幕末異聞―弐―
「さあ、私たちは交代の人が来るまで頑張りましょうか」
「…めんどくさ」
楓は、首の力を抜き見事な快晴の空を仰いで目を閉じた。
生い茂った沢山の草や樹木の匂いが嗅覚を通じて楓の心を落ち着かせる。耳には風に乗って御囃子の笛や太鼓の音が聞こえていた。
(この見張りって隊務を除けばめっちゃいい日やな)
「楓」
突如沖田に名前を呼ばれ、現実に引き戻される。
「ああ?」
どうせ下らないことだろうと思い、楓は空に顔を向けたまま適当に返事をした。
「好きな人とかいないんですか?」
「…なに?!」
楓は首がおかしくなりそうなくらい思いっきり顔を元の位置に戻す。いきなり頭を持ち上げた事によって視界には星が飛んでいる。
「だから、好きな人ですよ!」
普段会話をする時と変わらない口ぶりで楓に問う沖田。ふざけているわけではなさそうだ。
「…熱でもあるんか?」
「失礼な!到って健康です!」
楓には沖田の口から出た“健康”という言葉が引っかかったが、ここでは何も言わない。沖田はそんな楓の事など知るはずもなく、話を続ける。
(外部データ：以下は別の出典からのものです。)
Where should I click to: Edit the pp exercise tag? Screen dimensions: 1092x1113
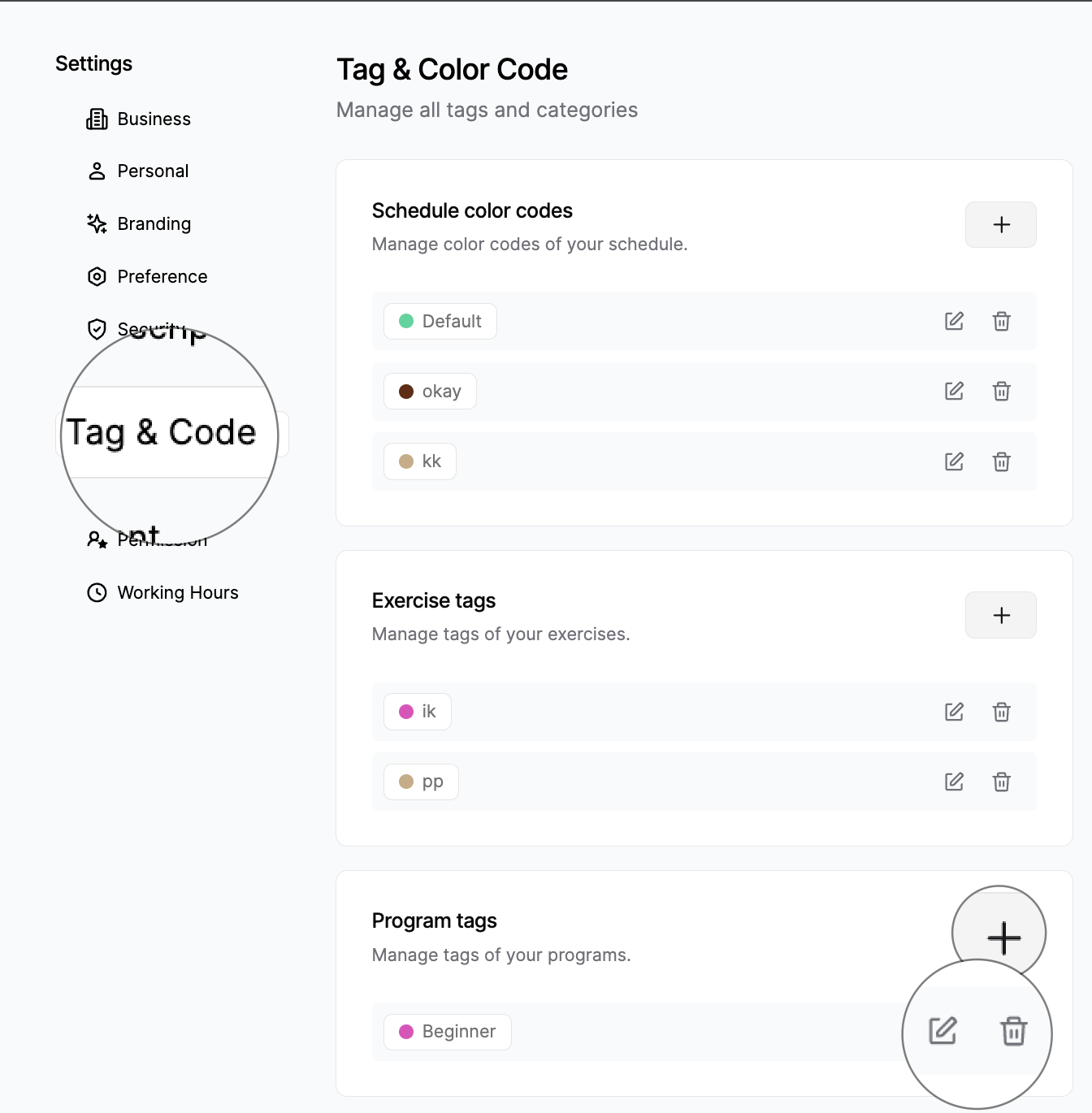pos(954,782)
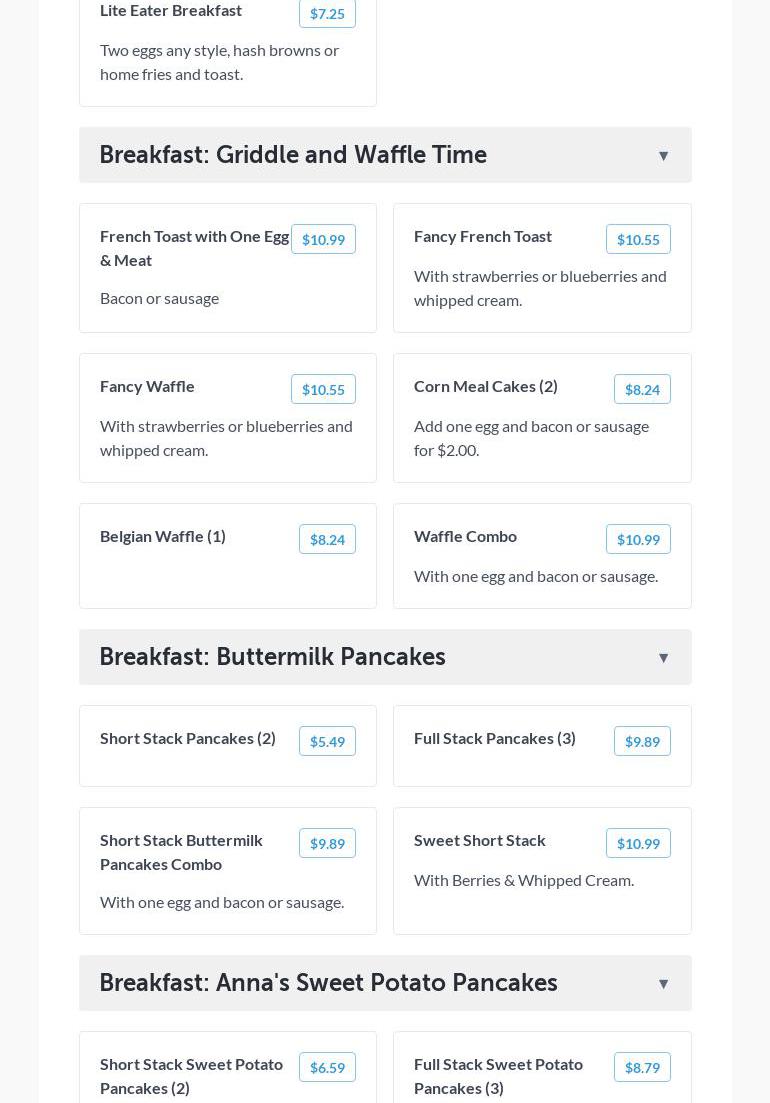Select Belgian Waffle $8.24 price button
The image size is (770, 1103).
(x=327, y=540)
「ほら、私たちこれから本当に忙しくなるじゃないですか?
だから好きな人とかいるんだったら色々伝えられるのは今だけかなって思いまして」
「…そんな余計なこと考えてどうすんねん?もう子供やないんやから好きなやつがおったり妻子がいたりするやつは自分で期を見て行動できるやろ?!変なとこに気い利かしても仕方ないで」
楓は本当に困ったという表情で沖田を睨む。
「それはそうですけど。楓はその期というものを逃しそうな気がしたんです」
「あんたはほんま失礼なやつやな!!」
「ははは!冗談ですよ!でも、本当に何か伝えたい人がいるんだったら今伝えた方がいいですよ?いつ死ぬかわからないですからね!」
沖田は楓の怒る様を嬉しそうに見て笑う。